• **Trabajo requerido**:
Devuelve todos los ítems que siguen, copiando cada línea sin ningún cambio.

• **Datos proporcionados**:
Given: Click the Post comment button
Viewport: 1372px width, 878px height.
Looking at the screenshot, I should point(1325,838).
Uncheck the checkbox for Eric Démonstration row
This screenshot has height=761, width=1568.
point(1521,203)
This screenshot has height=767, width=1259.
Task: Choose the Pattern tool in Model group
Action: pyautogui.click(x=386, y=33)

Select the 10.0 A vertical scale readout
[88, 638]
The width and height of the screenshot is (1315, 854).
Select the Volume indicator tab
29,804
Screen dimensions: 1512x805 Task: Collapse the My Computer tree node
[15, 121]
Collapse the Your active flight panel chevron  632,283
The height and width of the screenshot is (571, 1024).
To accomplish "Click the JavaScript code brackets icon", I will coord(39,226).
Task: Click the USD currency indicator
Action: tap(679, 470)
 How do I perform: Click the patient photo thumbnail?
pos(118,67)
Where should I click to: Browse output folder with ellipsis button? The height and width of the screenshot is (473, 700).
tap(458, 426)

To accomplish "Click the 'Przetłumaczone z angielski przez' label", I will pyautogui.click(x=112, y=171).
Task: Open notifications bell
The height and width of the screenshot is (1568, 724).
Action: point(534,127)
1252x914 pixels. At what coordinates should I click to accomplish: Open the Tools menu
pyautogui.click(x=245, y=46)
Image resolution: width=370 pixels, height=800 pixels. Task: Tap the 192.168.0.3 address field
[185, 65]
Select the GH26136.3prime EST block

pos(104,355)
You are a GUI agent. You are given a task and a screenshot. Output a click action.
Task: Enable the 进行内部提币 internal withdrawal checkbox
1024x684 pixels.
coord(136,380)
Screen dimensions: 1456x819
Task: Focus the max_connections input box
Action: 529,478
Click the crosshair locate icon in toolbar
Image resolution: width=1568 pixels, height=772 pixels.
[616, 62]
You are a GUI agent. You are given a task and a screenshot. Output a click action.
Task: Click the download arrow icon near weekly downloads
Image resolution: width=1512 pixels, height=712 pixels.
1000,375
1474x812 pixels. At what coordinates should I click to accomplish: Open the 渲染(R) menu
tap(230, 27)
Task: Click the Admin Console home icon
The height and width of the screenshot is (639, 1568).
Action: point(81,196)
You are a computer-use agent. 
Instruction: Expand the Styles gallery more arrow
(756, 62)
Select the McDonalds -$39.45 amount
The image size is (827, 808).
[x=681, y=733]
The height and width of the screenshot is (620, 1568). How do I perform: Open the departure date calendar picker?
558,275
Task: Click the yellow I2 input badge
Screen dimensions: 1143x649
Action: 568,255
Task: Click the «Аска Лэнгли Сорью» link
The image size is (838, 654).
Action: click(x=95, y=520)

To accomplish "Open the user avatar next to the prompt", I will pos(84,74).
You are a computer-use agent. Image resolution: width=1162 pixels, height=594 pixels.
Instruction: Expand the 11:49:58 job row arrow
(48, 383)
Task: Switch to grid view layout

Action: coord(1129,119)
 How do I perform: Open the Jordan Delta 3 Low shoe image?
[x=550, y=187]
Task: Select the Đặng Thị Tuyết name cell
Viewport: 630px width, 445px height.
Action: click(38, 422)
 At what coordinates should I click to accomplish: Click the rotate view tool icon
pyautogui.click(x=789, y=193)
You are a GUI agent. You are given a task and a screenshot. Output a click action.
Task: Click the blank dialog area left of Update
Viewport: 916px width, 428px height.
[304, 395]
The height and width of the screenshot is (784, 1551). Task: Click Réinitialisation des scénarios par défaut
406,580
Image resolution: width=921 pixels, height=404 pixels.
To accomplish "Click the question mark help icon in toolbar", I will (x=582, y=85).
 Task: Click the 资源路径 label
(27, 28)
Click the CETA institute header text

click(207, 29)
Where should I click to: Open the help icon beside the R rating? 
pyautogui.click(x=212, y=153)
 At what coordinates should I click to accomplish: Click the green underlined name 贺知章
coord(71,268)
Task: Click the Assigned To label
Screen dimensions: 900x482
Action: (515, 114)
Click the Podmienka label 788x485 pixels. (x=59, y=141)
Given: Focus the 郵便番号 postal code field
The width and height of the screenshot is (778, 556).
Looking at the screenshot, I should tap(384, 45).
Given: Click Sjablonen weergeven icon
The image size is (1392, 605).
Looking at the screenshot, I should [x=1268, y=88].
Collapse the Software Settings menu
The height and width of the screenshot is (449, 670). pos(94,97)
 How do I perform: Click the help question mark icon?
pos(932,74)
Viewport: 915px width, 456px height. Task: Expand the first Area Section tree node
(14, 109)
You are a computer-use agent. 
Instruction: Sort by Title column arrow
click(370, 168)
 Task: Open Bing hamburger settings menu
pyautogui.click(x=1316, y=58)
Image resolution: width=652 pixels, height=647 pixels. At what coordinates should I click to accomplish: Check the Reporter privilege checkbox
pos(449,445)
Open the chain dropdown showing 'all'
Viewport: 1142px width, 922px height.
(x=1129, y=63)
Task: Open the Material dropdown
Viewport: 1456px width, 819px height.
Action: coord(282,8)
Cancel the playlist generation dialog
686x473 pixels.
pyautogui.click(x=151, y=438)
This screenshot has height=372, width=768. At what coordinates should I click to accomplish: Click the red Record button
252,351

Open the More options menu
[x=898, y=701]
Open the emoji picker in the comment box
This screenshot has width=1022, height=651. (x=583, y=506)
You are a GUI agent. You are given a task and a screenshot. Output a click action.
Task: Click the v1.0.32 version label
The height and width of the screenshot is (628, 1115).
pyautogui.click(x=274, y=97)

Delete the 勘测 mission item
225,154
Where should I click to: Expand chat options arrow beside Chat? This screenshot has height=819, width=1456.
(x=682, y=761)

• **Resultado de la tarea**:
Given: Click the Post comment button
Viewport: 1372px width, 878px height.
Looking at the screenshot, I should point(1325,838).
Uncheck the checkbox for Eric Démonstration row
This screenshot has height=761, width=1568.
point(1521,203)
This screenshot has height=767, width=1259.
Task: Choose the Pattern tool in Model group
Action: pyautogui.click(x=386, y=33)

Select the 10.0 A vertical scale readout
[88, 638]
The width and height of the screenshot is (1315, 854).
Select the Volume indicator tab
29,804
Screen dimensions: 1512x805 Task: Collapse the My Computer tree node
[15, 121]
Collapse the Your active flight panel chevron  632,283
The height and width of the screenshot is (571, 1024).
To accomplish "Click the JavaScript code brackets icon", I will coord(39,226).
Task: Click the USD currency indicator
Action: tap(679, 470)
 How do I perform: Click the patient photo thumbnail?
pos(118,67)
Where should I click to: Browse output folder with ellipsis button? The height and width of the screenshot is (473, 700).
tap(458, 426)

To accomplish "Click the 'Przetłumaczone z angielski przez' label", I will pyautogui.click(x=112, y=171).
Task: Open notifications bell
The height and width of the screenshot is (1568, 724).
Action: point(534,127)
1252x914 pixels. At what coordinates should I click to accomplish: Open the Tools menu
pyautogui.click(x=245, y=46)
Image resolution: width=370 pixels, height=800 pixels. Task: Tap the 192.168.0.3 address field
[185, 65]
Select the GH26136.3prime EST block

pos(104,355)
You are a GUI agent. You are given a task and a screenshot. Output a click action.
Task: Enable the 进行内部提币 internal withdrawal checkbox
1024x684 pixels.
coord(136,380)
Screen dimensions: 1456x819
Task: Focus the max_connections input box
Action: 529,478
Click the crosshair locate icon in toolbar
Image resolution: width=1568 pixels, height=772 pixels.
[616, 62]
You are a GUI agent. You are given a task and a screenshot. Output a click action.
Task: Click the download arrow icon near weekly downloads
Image resolution: width=1512 pixels, height=712 pixels.
1000,375
1474x812 pixels. At what coordinates should I click to accomplish: Open the 渲染(R) menu
tap(230, 27)
Task: Click the Admin Console home icon
The height and width of the screenshot is (639, 1568).
Action: point(81,196)
You are a computer-use agent. 
Instruction: Expand the Styles gallery more arrow
(756, 62)
Select the McDonalds -$39.45 amount
The image size is (827, 808).
[x=681, y=733]
The height and width of the screenshot is (620, 1568). How do I perform: Open the departure date calendar picker?
558,275
Task: Click the yellow I2 input badge
Screen dimensions: 1143x649
Action: 568,255
Task: Click the «Аска Лэнгли Сорью» link
The image size is (838, 654).
Action: click(x=95, y=520)

To accomplish "Open the user avatar next to the prompt", I will pos(84,74).
You are a computer-use agent. Image resolution: width=1162 pixels, height=594 pixels.
Instruction: Expand the 11:49:58 job row arrow
(48, 383)
Task: Switch to grid view layout

Action: coord(1129,119)
 How do I perform: Open the Jordan Delta 3 Low shoe image?
[x=550, y=187]
Task: Select the Đặng Thị Tuyết name cell
Viewport: 630px width, 445px height.
Action: click(38, 422)
 At what coordinates should I click to accomplish: Click the rotate view tool icon
pyautogui.click(x=789, y=193)
You are a GUI agent. You are given a task and a screenshot. Output a click action.
Task: Click the blank dialog area left of Update
Viewport: 916px width, 428px height.
[304, 395]
The height and width of the screenshot is (784, 1551). Task: Click Réinitialisation des scénarios par défaut
406,580
Image resolution: width=921 pixels, height=404 pixels.
To accomplish "Click the question mark help icon in toolbar", I will (x=582, y=85).
 Task: Click the 资源路径 label
(27, 28)
Click the CETA institute header text

click(207, 29)
Where should I click to: Open the help icon beside the R rating? 
pyautogui.click(x=212, y=153)
 At what coordinates should I click to accomplish: Click the green underlined name 贺知章
coord(71,268)
Task: Click the Assigned To label
Screen dimensions: 900x482
Action: (515, 114)
Click the Podmienka label 788x485 pixels. (x=59, y=141)
Given: Focus the 郵便番号 postal code field
The width and height of the screenshot is (778, 556).
Looking at the screenshot, I should tap(384, 45).
Given: Click Sjablonen weergeven icon
The image size is (1392, 605).
Looking at the screenshot, I should [x=1268, y=88].
Collapse the Software Settings menu
The height and width of the screenshot is (449, 670). pos(94,97)
 How do I perform: Click the help question mark icon?
pos(932,74)
Viewport: 915px width, 456px height. Task: Expand the first Area Section tree node
(14, 109)
You are a computer-use agent. 
Instruction: Sort by Title column arrow
click(370, 168)
 Task: Open Bing hamburger settings menu
pyautogui.click(x=1316, y=58)
Image resolution: width=652 pixels, height=647 pixels. At what coordinates should I click to accomplish: Check the Reporter privilege checkbox
pos(449,445)
Open the chain dropdown showing 'all'
Viewport: 1142px width, 922px height.
(x=1129, y=63)
Task: Open the Material dropdown
Viewport: 1456px width, 819px height.
Action: coord(282,8)
Cancel the playlist generation dialog
686x473 pixels.
pyautogui.click(x=151, y=438)
This screenshot has height=372, width=768. At what coordinates should I click to accomplish: Click the red Record button
252,351

Open the More options menu
[x=898, y=701]
Open the emoji picker in the comment box
This screenshot has width=1022, height=651. (x=583, y=506)
You are a GUI agent. You are given a task and a screenshot. Output a click action.
Task: Click the v1.0.32 version label
The height and width of the screenshot is (628, 1115).
pyautogui.click(x=274, y=97)

Delete the 勘测 mission item
225,154
Where should I click to: Expand chat options arrow beside Chat? This screenshot has height=819, width=1456.
(x=682, y=761)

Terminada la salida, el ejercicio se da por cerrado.